ACTIONS SPEAK LOUDER THAN WORDS

All the Council members had been fully briefed on the safety issues we raised. All knew that adding them to the ordinance would cost the City nothing. Yet not one of them did anything to amend the ordinance. It passed by nine votes to zero exactly as presented to them. However questions were asked and data was requested. For example data on accidents at night to inform the question of whether to expand the curfew, which may be considered at the Second Reading.

So my feelings on the outcome are decidedly mixed.

We made some progress on regulations but they could be better.

Regulations are meaningless without monitoring for compliance and enforcement when not in compliance and all the indications are that the Sustainability and Mobility department under Director Alyssa Muto is not going to do much, if anything, of either. This is in contrast to other departments.

For instance the City recently passed a new ordinance governing street vendors which is to come into effect on June 1st. Street vendors will pay a permit fee to the City, which a D3 staff member stated will then fund the hiring of thirty five new inspectors. Scooter operator permit fees have generated over four million dollars and that has funded exactly zero inspectors. Why street vendors who use stalls on sidewalks to sell their wares are treated differently from street vendors of scooter renting who have placed scooters for rent on sidewalks for four plus years is unknown but I suspect it is due to a difference in approach taken by the Directors of the respective City departments.

We got lots of “wait and see” and promises of improvement but we have had those and been “wait and see”-ing for over four years now. After a while such promises wear decidedly thin.

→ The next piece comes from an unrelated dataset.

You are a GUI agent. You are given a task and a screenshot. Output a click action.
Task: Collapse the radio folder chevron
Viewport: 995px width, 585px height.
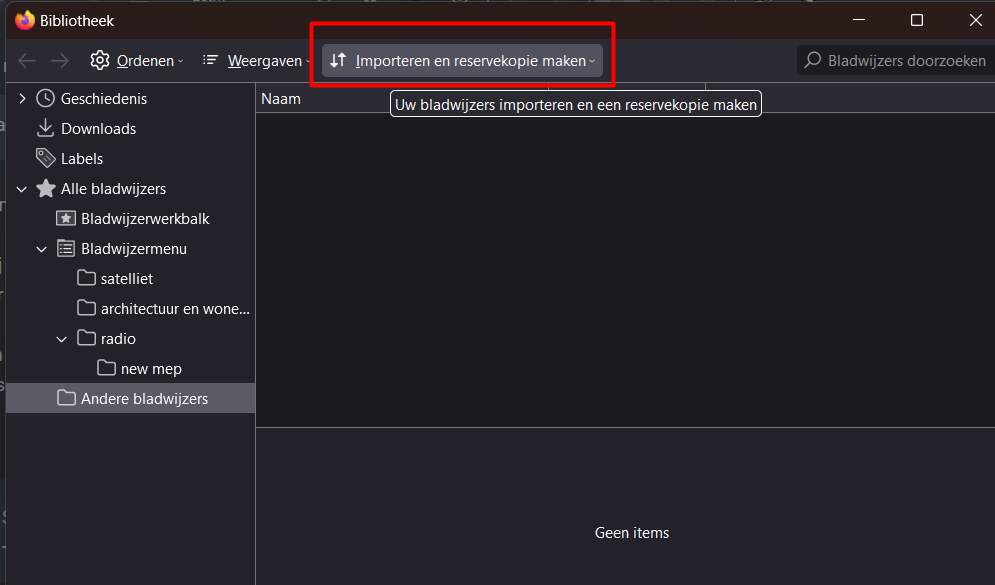click(61, 338)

That said, the Council must have a Second Reading of the regulations no less than thirty days after the first, so possibly June 27th or 28th. and there is a chance changes could still be made then. Fingers crossed.

FROM TRANSPARENCY TO OPACITY

A fundamental concern about the new contractual system is that things now  transparent to the public will be buried in contracts and obscured.

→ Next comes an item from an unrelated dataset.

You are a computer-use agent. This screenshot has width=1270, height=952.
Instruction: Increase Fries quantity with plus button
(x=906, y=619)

For example Whitburn came to the meeting with a list of locations he wanted added to the ordinance, as LaCava had added those for his district when the ordinance was heard earlier by the AT&I committee, of which he is a member. But Whitburn was told that his list and those of any Council member “could be added to the contract” and so he did not propose them for addition to the Municipal Code. Thus, of the nine, only LaCava has got his district’s locations explicitly stated in the Municipal Code as needing to be geofenced and thus speed restricted.

When provisions that could have been in the Municipal Code are instead put into contracts, the public then has limited and often delayed or even no access to the information about which they care. Currently the Municipal Code explicitly specifies such matters and anyone can readily see what it says but items buried in a contract become opaque and your and my representative has no direct control over them as the contents of the contracts are in the purview of City staff, not Council Members.

Also not clear was when changes can be made to contracts. Will Whitburn’s list of locations be included before the contracts are finalized and signed? We haven’t been told. Will Whitburn be able to have locations or other terms added to the contracts after they are signed? We weren’t told. Neither did any of the Council Members even bother to ask.

In essence then the City is passing a lot of control of an industry, the behavior of which has adversely affected the lives of many citizens, to City staff and out of sight of elected representatives.

Beyond that, the SD Police Department can only enforce Municipal Code regulations and requirements not contract terms.  Therefore, for example if a location is only stated in the contract, and not in the Municipal Code, as being geofenced to a slow speed or even zero, the police cannot enforce that.

As a result, current methods of enforcement, little though they are, will be even further reduced and obscured.

We raised this issue of transparency and enforcement with all nine members of Council in our Action Requests document soon after the RFP was published yet those concerns have been ignored.